We spent the rest of the year getting Scott’s sperm analyzed, and talking about our options as two freelancers who did not have the same bank accounts as the venture capitalists and finance bros and women our doctor was used to seeing in his Midtown office.
I won’t have a ‘We weren’t even trying!’ or ‘Trying was the fun part!’ story…
I felt cheated out of what I thought my motherhood story would be. I won’t have a “We weren’t even trying!” or “Trying was the fun part!” story; the way I will become a mother to those children we’ve been talking about for years will require so much effort. And there is nothing fun about being in a room with drawers full of porn DVDs (mostly starring Asian women for some reason?) and remotes in plastic bags as your husband does his business in a cup. (Funny at times? Yes. Fun? No.)
Our timeline got pushed back to figure out the money, then to figure out our relationship, and now coronavirus has pushed it back to an unforeseeable future as IVF has been deemed a nonessential procedure.
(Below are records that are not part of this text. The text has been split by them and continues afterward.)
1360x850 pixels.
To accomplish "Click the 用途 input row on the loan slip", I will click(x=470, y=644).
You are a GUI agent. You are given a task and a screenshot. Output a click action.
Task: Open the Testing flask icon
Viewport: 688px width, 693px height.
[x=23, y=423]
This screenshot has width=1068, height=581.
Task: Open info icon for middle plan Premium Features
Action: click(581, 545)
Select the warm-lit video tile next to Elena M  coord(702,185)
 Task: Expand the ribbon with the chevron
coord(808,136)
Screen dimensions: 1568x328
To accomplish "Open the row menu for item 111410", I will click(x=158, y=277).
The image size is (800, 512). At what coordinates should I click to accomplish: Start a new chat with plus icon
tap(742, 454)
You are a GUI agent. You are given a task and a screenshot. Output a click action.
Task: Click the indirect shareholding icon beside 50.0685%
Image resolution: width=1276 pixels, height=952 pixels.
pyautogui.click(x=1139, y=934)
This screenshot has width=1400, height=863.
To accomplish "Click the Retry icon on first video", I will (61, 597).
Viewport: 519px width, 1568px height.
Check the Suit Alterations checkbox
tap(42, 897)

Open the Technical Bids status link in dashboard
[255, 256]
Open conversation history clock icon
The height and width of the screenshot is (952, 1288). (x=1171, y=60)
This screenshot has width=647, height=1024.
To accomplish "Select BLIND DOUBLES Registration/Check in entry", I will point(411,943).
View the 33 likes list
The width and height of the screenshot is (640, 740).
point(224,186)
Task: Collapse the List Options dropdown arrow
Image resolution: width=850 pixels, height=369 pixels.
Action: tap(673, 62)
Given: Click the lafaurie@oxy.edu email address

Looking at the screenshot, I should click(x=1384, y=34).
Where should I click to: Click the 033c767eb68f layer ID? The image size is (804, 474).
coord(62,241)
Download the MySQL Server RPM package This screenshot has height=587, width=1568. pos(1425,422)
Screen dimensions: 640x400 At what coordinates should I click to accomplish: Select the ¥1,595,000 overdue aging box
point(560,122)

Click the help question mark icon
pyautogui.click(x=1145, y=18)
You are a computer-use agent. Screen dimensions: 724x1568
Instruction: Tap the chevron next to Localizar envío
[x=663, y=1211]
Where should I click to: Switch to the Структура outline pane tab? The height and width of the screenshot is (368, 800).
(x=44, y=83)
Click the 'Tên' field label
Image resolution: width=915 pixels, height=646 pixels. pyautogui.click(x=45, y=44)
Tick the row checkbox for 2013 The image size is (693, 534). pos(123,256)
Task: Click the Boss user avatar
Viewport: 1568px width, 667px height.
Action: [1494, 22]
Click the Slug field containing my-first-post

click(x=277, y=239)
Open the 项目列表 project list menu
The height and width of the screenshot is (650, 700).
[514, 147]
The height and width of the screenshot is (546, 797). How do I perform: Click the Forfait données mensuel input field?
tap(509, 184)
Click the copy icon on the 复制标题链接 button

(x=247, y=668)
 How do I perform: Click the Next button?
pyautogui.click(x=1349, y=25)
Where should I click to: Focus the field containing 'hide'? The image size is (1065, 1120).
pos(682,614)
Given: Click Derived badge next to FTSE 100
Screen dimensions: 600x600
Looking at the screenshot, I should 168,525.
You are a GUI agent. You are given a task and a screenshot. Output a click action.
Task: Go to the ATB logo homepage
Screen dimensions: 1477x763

The virus has only amplified my desire to be a mom, and it is unclear when that will happen for me.
When will the shelter-in-place orders drop?
When will I feel safe to venture outside of my home?
When will I be ready to start the hormone treatments, the egg retrieval, and embryo transfer?
When, when, when?
I don’t have any answers to those questions. And plenty of women who have different stories but are ultimately in the same “wait-and-see” space that I’m in probably feel equally lost.
So this Mother’s Day, as we celebrate the women who brought us into the world (or cared for us as if they did) and as mamas and mamas-to-be reflect on their motherhood journeys, I’m holding space in my heart for the mamas in waiting and the moms of angels ready for their rainbow babies.
I’m so happy for you moms. But I’m ready to be happy for us, too.